(Records excerpted from a collection)

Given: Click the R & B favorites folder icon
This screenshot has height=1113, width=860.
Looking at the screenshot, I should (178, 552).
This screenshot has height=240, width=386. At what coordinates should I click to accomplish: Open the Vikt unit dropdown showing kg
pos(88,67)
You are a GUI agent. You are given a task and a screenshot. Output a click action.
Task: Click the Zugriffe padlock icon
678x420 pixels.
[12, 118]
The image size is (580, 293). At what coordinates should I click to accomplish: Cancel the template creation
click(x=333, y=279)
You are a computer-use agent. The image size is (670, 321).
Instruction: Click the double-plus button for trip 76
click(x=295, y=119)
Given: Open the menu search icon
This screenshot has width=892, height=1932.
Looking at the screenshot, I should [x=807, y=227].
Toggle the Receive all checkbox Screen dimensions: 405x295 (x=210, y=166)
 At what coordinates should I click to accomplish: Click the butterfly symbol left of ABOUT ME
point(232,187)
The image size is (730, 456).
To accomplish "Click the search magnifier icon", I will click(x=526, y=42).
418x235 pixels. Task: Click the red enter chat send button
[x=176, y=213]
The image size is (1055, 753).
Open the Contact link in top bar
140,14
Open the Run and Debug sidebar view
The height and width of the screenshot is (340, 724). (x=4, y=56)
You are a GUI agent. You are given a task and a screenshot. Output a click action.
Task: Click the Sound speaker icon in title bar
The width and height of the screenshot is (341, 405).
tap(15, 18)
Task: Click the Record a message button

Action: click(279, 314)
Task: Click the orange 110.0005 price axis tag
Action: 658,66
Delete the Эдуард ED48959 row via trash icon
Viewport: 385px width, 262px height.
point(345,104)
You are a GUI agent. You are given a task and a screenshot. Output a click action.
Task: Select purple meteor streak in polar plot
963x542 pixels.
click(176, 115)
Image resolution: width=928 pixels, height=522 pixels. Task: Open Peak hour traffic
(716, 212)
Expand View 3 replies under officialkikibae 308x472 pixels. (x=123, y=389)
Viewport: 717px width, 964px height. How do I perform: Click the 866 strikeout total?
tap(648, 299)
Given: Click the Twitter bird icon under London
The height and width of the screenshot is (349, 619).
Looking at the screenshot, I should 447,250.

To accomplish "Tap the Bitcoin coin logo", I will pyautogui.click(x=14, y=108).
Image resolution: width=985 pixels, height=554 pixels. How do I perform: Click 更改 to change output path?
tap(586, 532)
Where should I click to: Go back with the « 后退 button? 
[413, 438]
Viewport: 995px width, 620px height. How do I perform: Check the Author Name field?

### What you should do
Every entry must be repeated exactly; none may be skipped.

### Expected answer
Given: Click the R & B favorites folder icon
This screenshot has height=1113, width=860.
Looking at the screenshot, I should (178, 552).
This screenshot has height=240, width=386. At what coordinates should I click to accomplish: Open the Vikt unit dropdown showing kg
pos(88,67)
You are a GUI agent. You are given a task and a screenshot. Output a click action.
Task: Click the Zugriffe padlock icon
678x420 pixels.
[12, 118]
The image size is (580, 293). At what coordinates should I click to accomplish: Cancel the template creation
click(x=333, y=279)
You are a computer-use agent. The image size is (670, 321).
Instruction: Click the double-plus button for trip 76
click(x=295, y=119)
Given: Open the menu search icon
This screenshot has width=892, height=1932.
Looking at the screenshot, I should [x=807, y=227].
Toggle the Receive all checkbox Screen dimensions: 405x295 (x=210, y=166)
 At what coordinates should I click to accomplish: Click the butterfly symbol left of ABOUT ME
point(232,187)
The image size is (730, 456).
To accomplish "Click the search magnifier icon", I will click(x=526, y=42).
418x235 pixels. Task: Click the red enter chat send button
[x=176, y=213]
The image size is (1055, 753).
Open the Contact link in top bar
140,14
Open the Run and Debug sidebar view
The height and width of the screenshot is (340, 724). (x=4, y=56)
You are a GUI agent. You are given a task and a screenshot. Output a click action.
Task: Click the Sound speaker icon in title bar
The width and height of the screenshot is (341, 405).
tap(15, 18)
Task: Click the Record a message button

Action: click(279, 314)
Task: Click the orange 110.0005 price axis tag
Action: 658,66
Delete the Эдуард ED48959 row via trash icon
Viewport: 385px width, 262px height.
point(345,104)
You are a GUI agent. You are given a task and a screenshot. Output a click action.
Task: Select purple meteor streak in polar plot
963x542 pixels.
click(176, 115)
Image resolution: width=928 pixels, height=522 pixels. Task: Open Peak hour traffic
(716, 212)
Expand View 3 replies under officialkikibae 308x472 pixels. (x=123, y=389)
Viewport: 717px width, 964px height. How do I perform: Click the 866 strikeout total?
tap(648, 299)
Given: Click the Twitter bird icon under London
The height and width of the screenshot is (349, 619).
Looking at the screenshot, I should 447,250.

To accomplish "Tap the Bitcoin coin logo", I will pyautogui.click(x=14, y=108).
Image resolution: width=985 pixels, height=554 pixels. How do I perform: Click 更改 to change output path?
tap(586, 532)
Where should I click to: Go back with the « 后退 button? 
[413, 438]
Viewport: 995px width, 620px height. How do I perform: Check the Author Name field?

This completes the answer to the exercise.